Once the line containing "This screenshot has width=745, height=372." is reached, copy it and every line after it exactly, to the end of the material, without pictures.

[Data listing Boundary: Start]

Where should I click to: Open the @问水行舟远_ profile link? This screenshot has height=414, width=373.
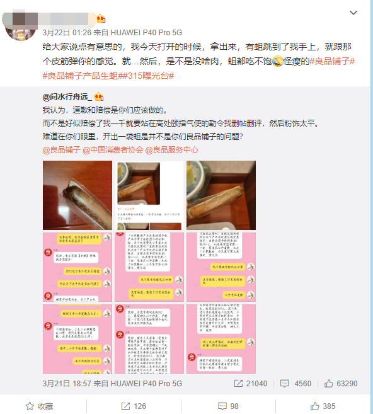(67, 97)
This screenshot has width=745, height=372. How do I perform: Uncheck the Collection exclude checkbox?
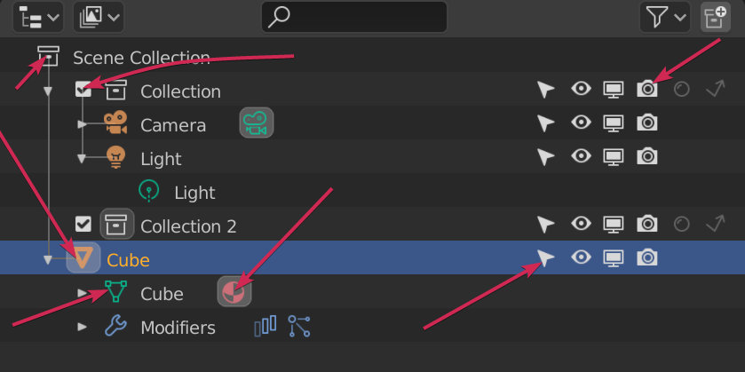tap(83, 90)
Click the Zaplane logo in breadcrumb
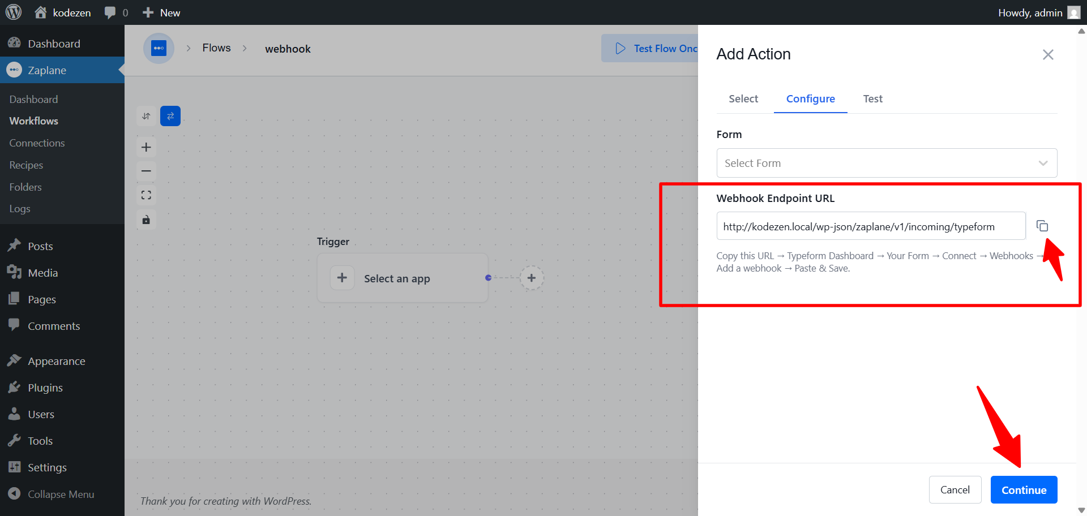Screen dimensions: 1087x516 [159, 48]
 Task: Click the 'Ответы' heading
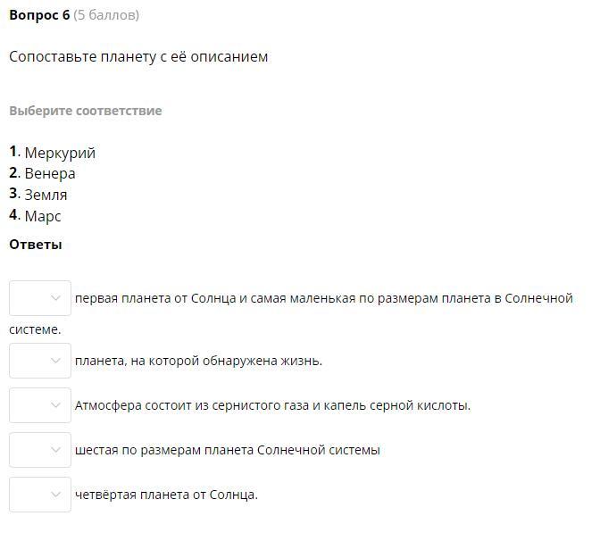[36, 245]
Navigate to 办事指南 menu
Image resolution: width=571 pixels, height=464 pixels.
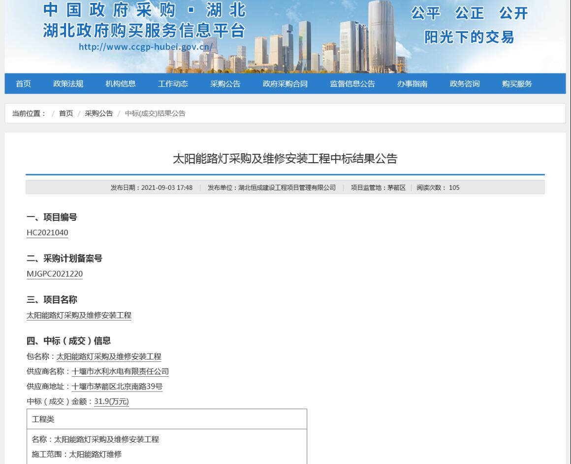412,84
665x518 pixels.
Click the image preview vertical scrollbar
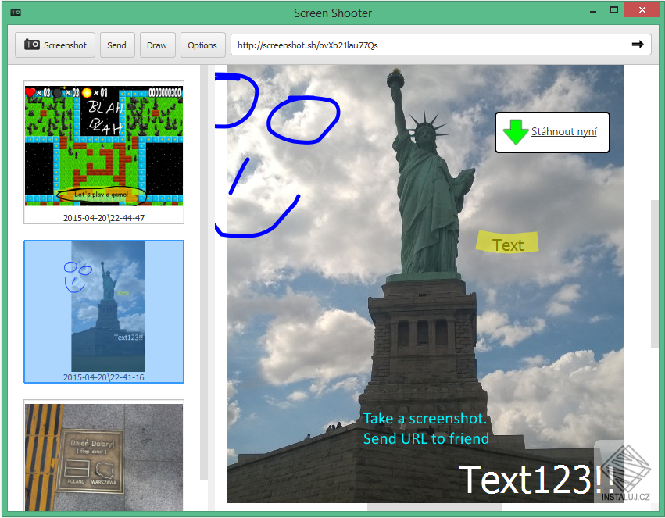(x=654, y=273)
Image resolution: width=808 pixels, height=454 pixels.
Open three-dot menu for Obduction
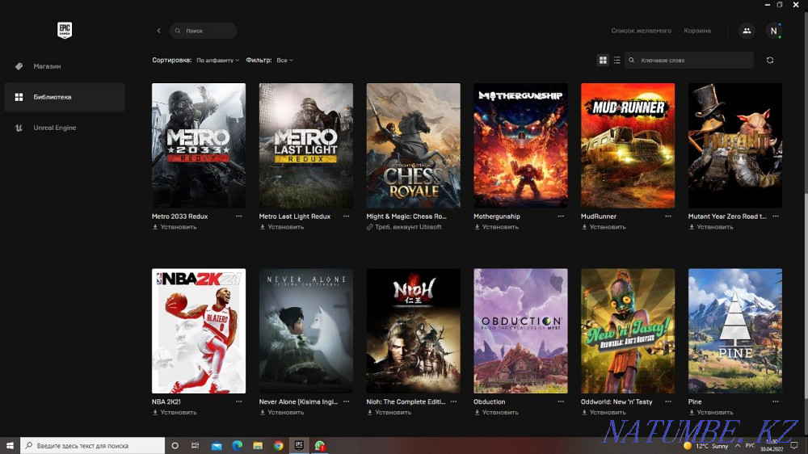point(560,401)
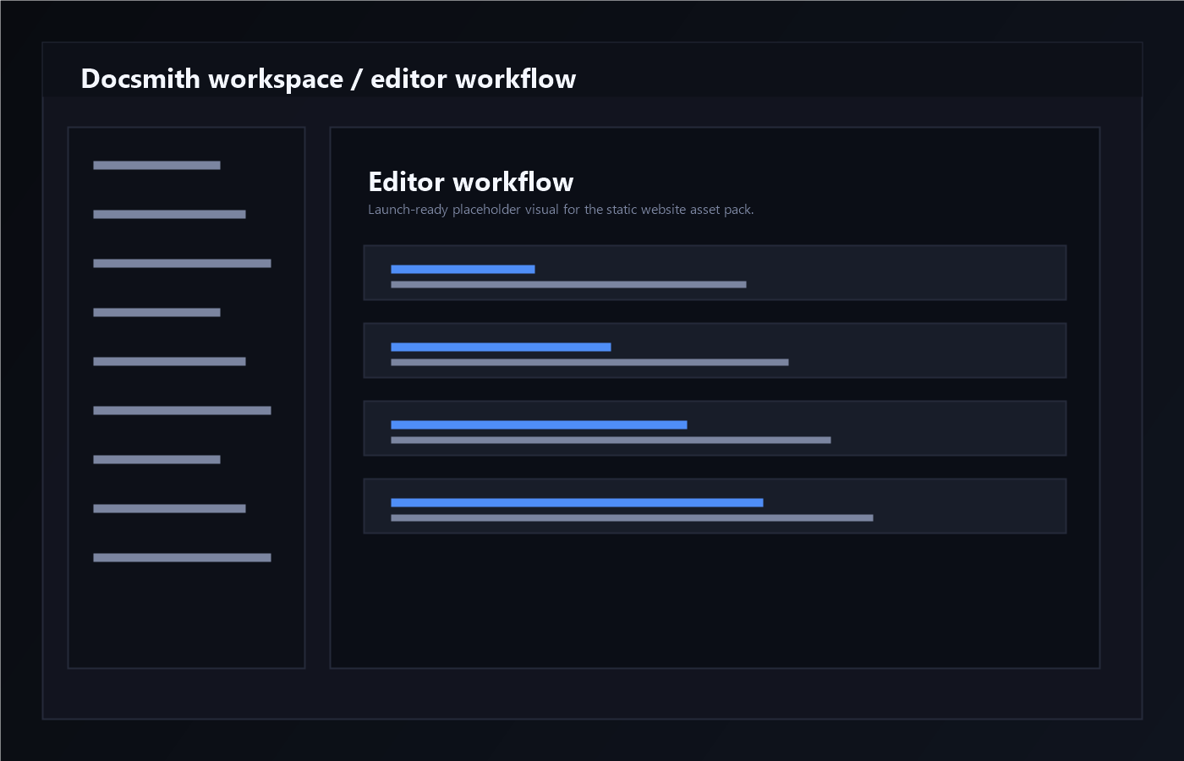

[Data listing Boundary: End]

**Worked solution**
This screenshot has width=745, height=372. How do I perform: Uncheck the Collection exclude checkbox?
tap(83, 90)
Click the Zaplane logo in breadcrumb
Screen dimensions: 1087x516 [159, 48]
 Task: Click the 'Ответы' heading
[36, 245]
Navigate to 办事指南 menu
Image resolution: width=571 pixels, height=464 pixels.
412,84
665x518 pixels.
Click the image preview vertical scrollbar
(x=654, y=273)
Image resolution: width=808 pixels, height=454 pixels.
Open three-dot menu for Obduction
point(560,401)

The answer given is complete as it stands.